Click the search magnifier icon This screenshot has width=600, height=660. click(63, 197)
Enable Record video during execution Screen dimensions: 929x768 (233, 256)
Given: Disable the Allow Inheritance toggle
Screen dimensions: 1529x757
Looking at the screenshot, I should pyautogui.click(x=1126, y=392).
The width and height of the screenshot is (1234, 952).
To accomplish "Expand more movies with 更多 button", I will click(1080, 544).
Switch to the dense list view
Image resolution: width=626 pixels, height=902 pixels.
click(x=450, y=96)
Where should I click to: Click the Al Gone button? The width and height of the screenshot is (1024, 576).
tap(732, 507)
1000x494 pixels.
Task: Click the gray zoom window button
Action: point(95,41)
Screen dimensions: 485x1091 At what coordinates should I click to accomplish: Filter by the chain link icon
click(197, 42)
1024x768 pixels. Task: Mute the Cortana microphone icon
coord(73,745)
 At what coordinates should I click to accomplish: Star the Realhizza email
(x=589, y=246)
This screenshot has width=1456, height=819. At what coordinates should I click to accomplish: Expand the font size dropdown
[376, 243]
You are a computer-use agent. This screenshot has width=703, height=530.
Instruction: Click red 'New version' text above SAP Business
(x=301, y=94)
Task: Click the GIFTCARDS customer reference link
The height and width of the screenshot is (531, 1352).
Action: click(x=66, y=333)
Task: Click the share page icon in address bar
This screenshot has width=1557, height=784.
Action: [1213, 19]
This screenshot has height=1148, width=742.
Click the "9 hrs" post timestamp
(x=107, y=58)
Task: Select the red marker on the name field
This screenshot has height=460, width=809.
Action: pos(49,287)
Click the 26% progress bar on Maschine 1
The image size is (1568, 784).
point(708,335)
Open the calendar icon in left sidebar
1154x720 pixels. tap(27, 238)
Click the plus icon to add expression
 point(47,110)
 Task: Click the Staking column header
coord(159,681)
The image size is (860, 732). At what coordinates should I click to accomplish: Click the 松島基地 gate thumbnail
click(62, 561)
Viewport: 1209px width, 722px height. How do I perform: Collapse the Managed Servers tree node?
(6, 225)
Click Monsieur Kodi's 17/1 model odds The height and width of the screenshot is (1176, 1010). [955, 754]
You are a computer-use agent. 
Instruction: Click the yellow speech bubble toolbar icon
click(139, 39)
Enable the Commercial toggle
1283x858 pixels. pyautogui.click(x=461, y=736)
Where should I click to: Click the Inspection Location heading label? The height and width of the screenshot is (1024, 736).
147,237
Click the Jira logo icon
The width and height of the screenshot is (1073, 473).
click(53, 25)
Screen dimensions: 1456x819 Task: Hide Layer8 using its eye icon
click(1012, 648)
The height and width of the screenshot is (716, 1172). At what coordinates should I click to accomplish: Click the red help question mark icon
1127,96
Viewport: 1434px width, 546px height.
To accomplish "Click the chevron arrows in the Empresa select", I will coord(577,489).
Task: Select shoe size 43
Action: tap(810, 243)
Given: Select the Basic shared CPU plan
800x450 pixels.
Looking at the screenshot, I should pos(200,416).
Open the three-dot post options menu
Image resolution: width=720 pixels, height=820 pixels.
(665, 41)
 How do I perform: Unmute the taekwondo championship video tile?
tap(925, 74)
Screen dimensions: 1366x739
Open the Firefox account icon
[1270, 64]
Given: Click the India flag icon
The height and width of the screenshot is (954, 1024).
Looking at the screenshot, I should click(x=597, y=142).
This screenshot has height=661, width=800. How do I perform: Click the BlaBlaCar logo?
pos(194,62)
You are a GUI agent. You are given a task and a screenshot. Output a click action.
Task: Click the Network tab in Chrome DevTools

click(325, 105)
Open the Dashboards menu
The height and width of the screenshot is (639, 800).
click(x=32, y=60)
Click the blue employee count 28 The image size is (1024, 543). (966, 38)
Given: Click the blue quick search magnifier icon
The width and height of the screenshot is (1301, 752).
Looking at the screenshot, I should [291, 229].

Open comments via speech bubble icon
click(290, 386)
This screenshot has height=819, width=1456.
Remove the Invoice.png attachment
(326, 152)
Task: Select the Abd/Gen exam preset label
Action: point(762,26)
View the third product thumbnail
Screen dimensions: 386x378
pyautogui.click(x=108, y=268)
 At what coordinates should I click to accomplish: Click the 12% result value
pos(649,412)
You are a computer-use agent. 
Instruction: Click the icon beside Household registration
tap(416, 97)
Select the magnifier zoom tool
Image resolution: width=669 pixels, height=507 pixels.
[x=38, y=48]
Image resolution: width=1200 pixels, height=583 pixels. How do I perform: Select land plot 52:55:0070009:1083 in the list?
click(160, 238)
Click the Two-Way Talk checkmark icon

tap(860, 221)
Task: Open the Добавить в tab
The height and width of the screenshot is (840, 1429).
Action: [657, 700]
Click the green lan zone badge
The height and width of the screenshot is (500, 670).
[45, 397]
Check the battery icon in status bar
————————
PROBLEM ▸
Extract the full set of entries word for word.

ANSWER SPACE ▸
Click the search magnifier icon This screenshot has width=600, height=660. click(63, 197)
Enable Record video during execution Screen dimensions: 929x768 (233, 256)
Given: Disable the Allow Inheritance toggle
Screen dimensions: 1529x757
Looking at the screenshot, I should pyautogui.click(x=1126, y=392).
The width and height of the screenshot is (1234, 952).
To accomplish "Expand more movies with 更多 button", I will click(1080, 544).
Switch to the dense list view
Image resolution: width=626 pixels, height=902 pixels.
click(x=450, y=96)
Where should I click to: Click the Al Gone button? The width and height of the screenshot is (1024, 576).
tap(732, 507)
1000x494 pixels.
Task: Click the gray zoom window button
Action: point(95,41)
Screen dimensions: 485x1091 At what coordinates should I click to accomplish: Filter by the chain link icon
click(197, 42)
1024x768 pixels. Task: Mute the Cortana microphone icon
coord(73,745)
 At what coordinates should I click to accomplish: Star the Realhizza email
(x=589, y=246)
This screenshot has width=1456, height=819. At what coordinates should I click to accomplish: Expand the font size dropdown
[376, 243]
You are a computer-use agent. This screenshot has width=703, height=530.
Instruction: Click red 'New version' text above SAP Business
(x=301, y=94)
Task: Click the GIFTCARDS customer reference link
The height and width of the screenshot is (531, 1352).
Action: click(x=66, y=333)
Task: Click the share page icon in address bar
This screenshot has width=1557, height=784.
Action: [1213, 19]
This screenshot has height=1148, width=742.
Click the "9 hrs" post timestamp
(x=107, y=58)
Task: Select the red marker on the name field
This screenshot has height=460, width=809.
Action: pos(49,287)
Click the 26% progress bar on Maschine 1
The image size is (1568, 784).
point(708,335)
Open the calendar icon in left sidebar
1154x720 pixels. tap(27, 238)
Click the plus icon to add expression
 point(47,110)
 Task: Click the Staking column header
coord(159,681)
The image size is (860, 732). At what coordinates should I click to accomplish: Click the 松島基地 gate thumbnail
click(62, 561)
Viewport: 1209px width, 722px height. How do I perform: Collapse the Managed Servers tree node?
(6, 225)
Click Monsieur Kodi's 17/1 model odds The height and width of the screenshot is (1176, 1010). [955, 754]
You are a computer-use agent. 
Instruction: Click the yellow speech bubble toolbar icon
click(139, 39)
Enable the Commercial toggle
1283x858 pixels. pyautogui.click(x=461, y=736)
Where should I click to: Click the Inspection Location heading label? The height and width of the screenshot is (1024, 736).
147,237
Click the Jira logo icon
The width and height of the screenshot is (1073, 473).
click(53, 25)
Screen dimensions: 1456x819 Task: Hide Layer8 using its eye icon
click(1012, 648)
The height and width of the screenshot is (716, 1172). At what coordinates should I click to accomplish: Click the red help question mark icon
1127,96
Viewport: 1434px width, 546px height.
To accomplish "Click the chevron arrows in the Empresa select", I will coord(577,489).
Task: Select shoe size 43
Action: tap(810, 243)
Given: Select the Basic shared CPU plan
800x450 pixels.
Looking at the screenshot, I should pos(200,416).
Open the three-dot post options menu
Image resolution: width=720 pixels, height=820 pixels.
(665, 41)
 How do I perform: Unmute the taekwondo championship video tile?
tap(925, 74)
Screen dimensions: 1366x739
Open the Firefox account icon
[1270, 64]
Given: Click the India flag icon
The height and width of the screenshot is (954, 1024).
Looking at the screenshot, I should click(x=597, y=142).
This screenshot has height=661, width=800. How do I perform: Click the BlaBlaCar logo?
pos(194,62)
You are a GUI agent. You are given a task and a screenshot. Output a click action.
Task: Click the Network tab in Chrome DevTools

click(325, 105)
Open the Dashboards menu
The height and width of the screenshot is (639, 800).
click(x=32, y=60)
Click the blue employee count 28 The image size is (1024, 543). (966, 38)
Given: Click the blue quick search magnifier icon
The width and height of the screenshot is (1301, 752).
Looking at the screenshot, I should [291, 229].

Open comments via speech bubble icon
click(290, 386)
This screenshot has height=819, width=1456.
Remove the Invoice.png attachment
(326, 152)
Task: Select the Abd/Gen exam preset label
Action: point(762,26)
View the third product thumbnail
Screen dimensions: 386x378
pyautogui.click(x=108, y=268)
 At what coordinates should I click to accomplish: Click the 12% result value
pos(649,412)
You are a computer-use agent. 
Instruction: Click the icon beside Household registration
tap(416, 97)
Select the magnifier zoom tool
Image resolution: width=669 pixels, height=507 pixels.
[x=38, y=48]
Image resolution: width=1200 pixels, height=583 pixels. How do I perform: Select land plot 52:55:0070009:1083 in the list?
click(160, 238)
Click the Two-Way Talk checkmark icon

tap(860, 221)
Task: Open the Добавить в tab
The height and width of the screenshot is (840, 1429).
Action: [657, 700]
Click the green lan zone badge
The height and width of the screenshot is (500, 670).
[45, 397]
Check the battery icon in status bar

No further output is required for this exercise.